Please see response next to each point mentioned above.

Earl

Sent from my HTC One using Expat Forum


----------



## arya.anand64 (Oct 30, 2013)

earldro said:


> Hi,
> 
> Please see response next to each point mentioned above.
> 
> ...


==========================================

Thanks Earl...

So the only difference between 189 and 190 is that first 2 year work , Is there any other difference.


----------



## earldro (Feb 23, 2013)

arya.anand64 said:


> ==========================================
> 
> Thanks Earl...
> 
> So the only difference between 189 and 190 is that first 2 year work , Is there any other difference.


None whatsoever... That is the only restriction.

Sent from my HTC One using Expat Forum


----------



## arya.anand64 (Oct 30, 2013)

earldro said:


> None whatsoever... That is the only restriction.
> 
> Sent from my HTC One using Expat Forum


Thanks Earl !!!!


----------



## gsukumar27 (Oct 23, 2013)

Hi 
I recently filed EOI for south Australia on oct 9th...MY ielts overall was 6.5 with all bands 6 and above.. how much time does it take to get invitation and wat are my chances..please someone answer......


----------



## earldro (Feb 23, 2013)

gsukumar27 said:


> Hi
> I recently filed EOI for south Australia on oct 9th...MY ielts overall was 6.5 with all bands 6 and above.. how much time does it take to get invitation and wat are my chances..please someone answer......


You mean you have submitted an EOI and applied for an invite from south Australia?? This website www.migration.sa.gov.au will give you the current timelines.

Sent from my HTC One using Expat Forum


----------



## Darvin (Sep 25, 2013)

Hi,

I would like to apply for the Skilled Nominated visa (subclass 190) for Canberra, because my occupation (263212: ICT SUPPORT ENGINEER) is listed in the Consolidated Sponsored Occupation List of canberra.

I have 3 years of work experience in ICT SUPPORT, but my graduation is in Electronics&Communication engineering. So will I get points for my education qualification?

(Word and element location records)
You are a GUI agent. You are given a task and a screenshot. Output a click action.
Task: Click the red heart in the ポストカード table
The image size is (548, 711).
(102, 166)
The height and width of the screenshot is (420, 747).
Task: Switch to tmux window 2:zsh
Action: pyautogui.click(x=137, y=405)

• PROBLEM: Please name the website that, according to earldro in the forum thread above, gives the current timelines for South Australia.

• PROBLEM SOLUTION: www.migration.sa.gov.au